I was at a friends while He was feeding his chickens,,,He went to get some feed and this little guy jumped out of the feed bag and started across the yard,,,He yelled "You think You can hit him?" when he saw me pulling out the PPII,,,,,,I said "hit him?" , "I'm gonna shoot him in the head" ,, and I did.


----------



## shot in the foot (Jan 3, 2010)

If you get 10 of them and put them all on a stick you can make a kabab out of them ha ha, good shooting they are hard to hit, jeff


----------



## jmplsnt (Jan 1, 2010)

Good shooting and an entertaining story also. I love to see vermin going down hard and if I'm not the one doing it (I missed my English Sparrow shot today by about 2 inches) I can at least live vicariously though some of you other folks.


----------



## frogman (Nov 11, 2010)

Too Cool! always being ready in season and out of season. If you leave the SS in the car you can't do what you just did. Always be prepared. way to go...Frogman


----------



## NoSugarRob (Jun 3, 2010)

bloody nora ! a head shot mouse ! thats an amazing shot....... i could do that though..... if mice where much bigger,sat still and where real close to me like


----------



## Rayshot (Feb 1, 2010)

Certainly a good shot.

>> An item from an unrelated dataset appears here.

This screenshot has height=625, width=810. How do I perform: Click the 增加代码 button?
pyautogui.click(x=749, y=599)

I have a PPII, isn't it a great catty?


----------



## StrongFowl (Dec 8, 2010)

Thanks guys,,,,I have had an elbow/forearm issue lately and have not had a chance to practice much,,I was proud to make this shot in front of my friend.
The PPII is a very nice slingshot that I seem to shoot very well,,,I had planned to put Sambar stag scales on it, but it proved more difficult to fit perfectly than I had imagined.
The paracord however would be hard to improve upon as far as comfortable shooting is concerned.


----------



## Nico (Sep 10, 2010)

Great shooting!

A head shot on a fast moving mouse is very good marksmanship... If your friend's chickens are like the ones we had as kids, they'd have made short work of that mouse, as our chickens used to kill and eat mice.

Nico


----------



## NaturalFork (Jan 21, 2010)

I like the way you wrapped that slingshot. I really want one of those ...


----------



## philly (Jun 13, 2010)

Awesome shot, mouse killer extrodinare.
Philly


----------



## Pro-Shot (UK) Catapults (Apr 21, 2010)

StrongFowl said:


> I was at a friends while He was feeding his chickens,,,He went to get some feed and this little guy jumped out of the feed bag and started across the yard,,,He yelled "You think You can hit him?" when he saw me pulling out the PPII,,,,,,I said "hit him?" , "I'm gonna shoot him in the head" ,, and I did.


Hi S F i like the rap job you did to the PPll the mouse dont look to happy though good shot what you use lead/steel Pete


----------



## StrongFowl (Dec 8, 2010)

Thanks Pete,

it was 3/8 steel


----------